Invoice Factoring Examples

This article offers two examples of how invoice factoring transactions work. It helps you understand how the account is funded, how fees are charged, and how the transaction is settled.

For a detailed explanation of the whole process, from account set up all the way to funding, read “How Does Invoice Factoring Work?

What is invoice factoring?

Invoice factoring is financing tool that allows companies to finance their slow-paying invoices. It works by selling your accounts receivable to a factoring company in exchange for immediate funds. This solution is used by companies that experience cash flow problems because they can’t afford to wait 30 to 90 days for clients to pay. Factoring improves their cash flow, providing funds to pay for business expenses and to make new investments.

Unlike most financing products, factoring financing can be provided relatively quickly. This time frame makes invoice factoring attractive to companies that need funding to handle an immediate cash flow issue.

Invoice factoring examples

The majority of invoice factoring transactions finance invoices in two installments: the advance and the rebate. However, in some cases, invoices are financed as a single-installment transaction.
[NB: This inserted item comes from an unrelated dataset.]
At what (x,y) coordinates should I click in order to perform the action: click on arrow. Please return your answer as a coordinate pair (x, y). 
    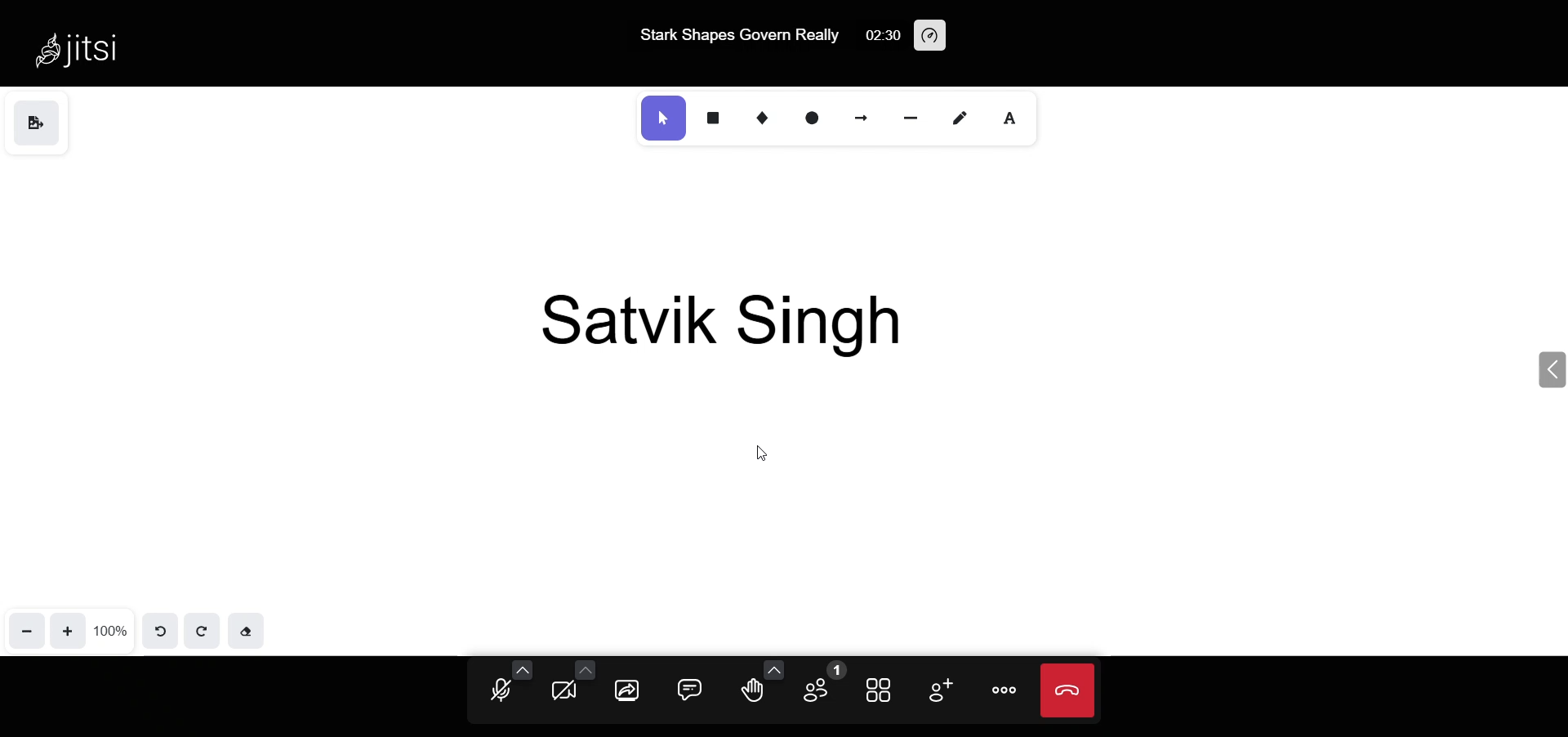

Single-installment transactions are common only in the trucking industry.

In this article, we discuss both types of transactions.

Example #1: Two-installment factoring transaction

In this example, a factoring client has a $100,000 invoice that they need to finance. This invoice is from a pre-approved customer who has great credit and often pays in 30 days or less.
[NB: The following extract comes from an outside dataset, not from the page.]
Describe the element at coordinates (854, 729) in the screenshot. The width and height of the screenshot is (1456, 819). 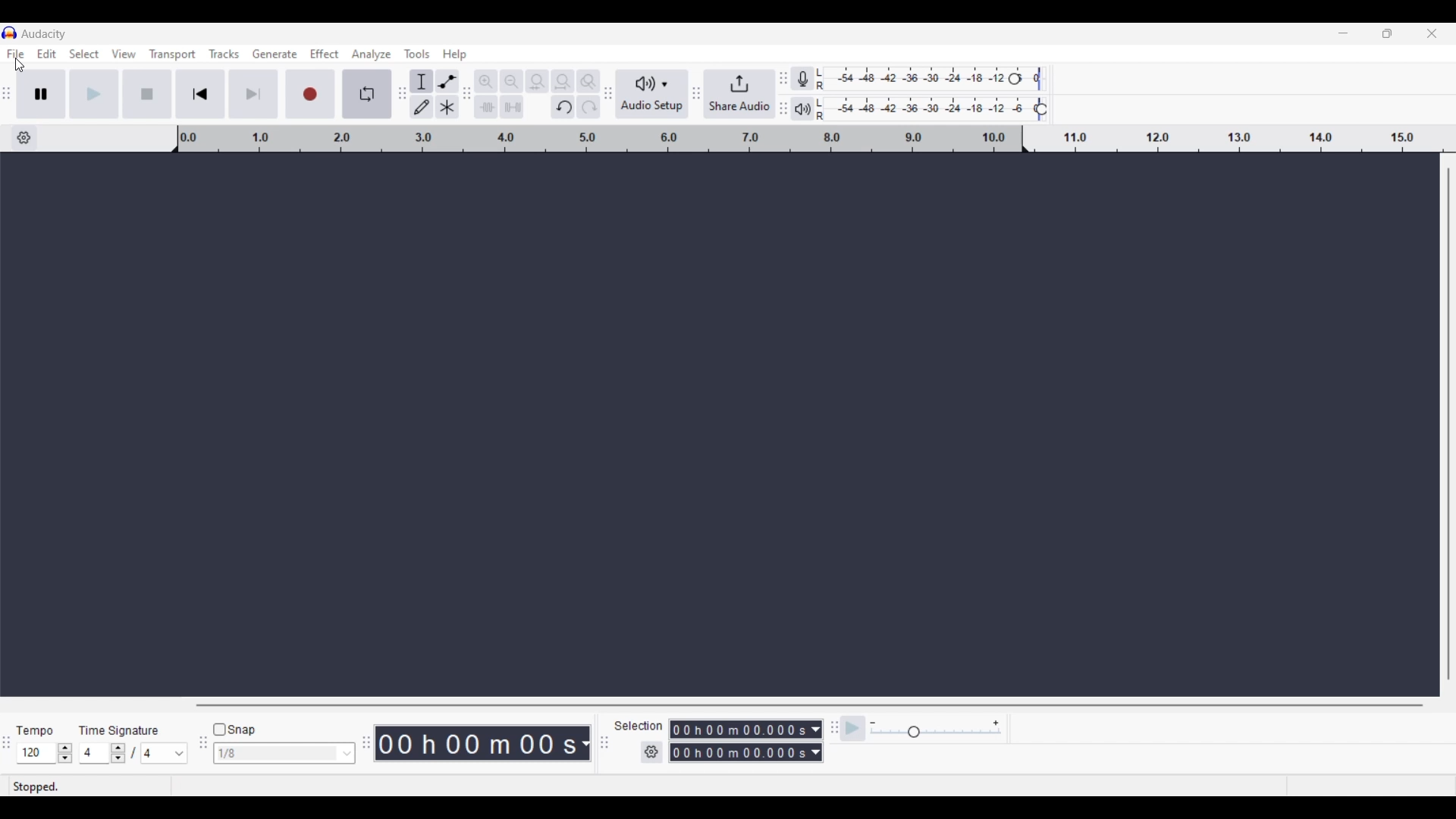
I see `Play-at-speed/Play-at-speed once` at that location.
The client gets the following terms from the factoring company:

  • Advance rate: 85%
  • Fees: 2 % per 30 days

Transaction

The two-installment factoring transaction works as follows:

1. The client submits the $100,000 invoice to the factoring company.

2. The factoring company processes the invoice and deposits $85,000 in the client’s account ($100,000 x 85% advance rate).

3. After 30 days, the customer pays $100,000.

4. The factoring company processes the payment and settles the account. The fee for 30 days is $2,000 ($100,000 x 2%).

5. The factor rebates $13,000 (the remaining $15,000 less the $2,000 fee) and deposits the money to the client’s bank account.

Example #2: Single-installment factoring transaction

Single-installment transactions are often used by small trucking companies and are common in freight bill factoring programs. These financing lines are often for smaller amounts and have higher costs.

In this example, a trucking company wants to finance a $1,000 invoice. The invoice is from a pre-approved shipper (or freight broker) who has good credit and often pays in less than 45 days.

The freight factoring company has given the following terms to the trucking carrier:

  • Advance: 95%
  • Fee: 5% for 65 days flat fee

One important detail is that the fee has a flat rate of 5% for 65 days. The fee does not increase as time goes by.

Transaction

The single-installment transaction works as follows:

1. The trucking company submits the $1,000 freight bill and all delivery paperwork to the factor.

2. The factoring company advances $950 ($1,000 x 95%) and deposits the money to the client’s bank account.

3. The remaining $50 ($1,000 x 5%) is the fee. The factor realizes the fee once the shipper pays the invoice in full.

Note that single-installment transactions are relatively simple to understand as long as the shipper pays within 90 days and pays in full. The settlement process becomes more complex if there are underpayments or if the customer does not pay at all. The only exception is if you have a non-recourse factoring program. These programs limit your responsibility in case of non-payment as long the shipper does not pay due to a declared insolvency.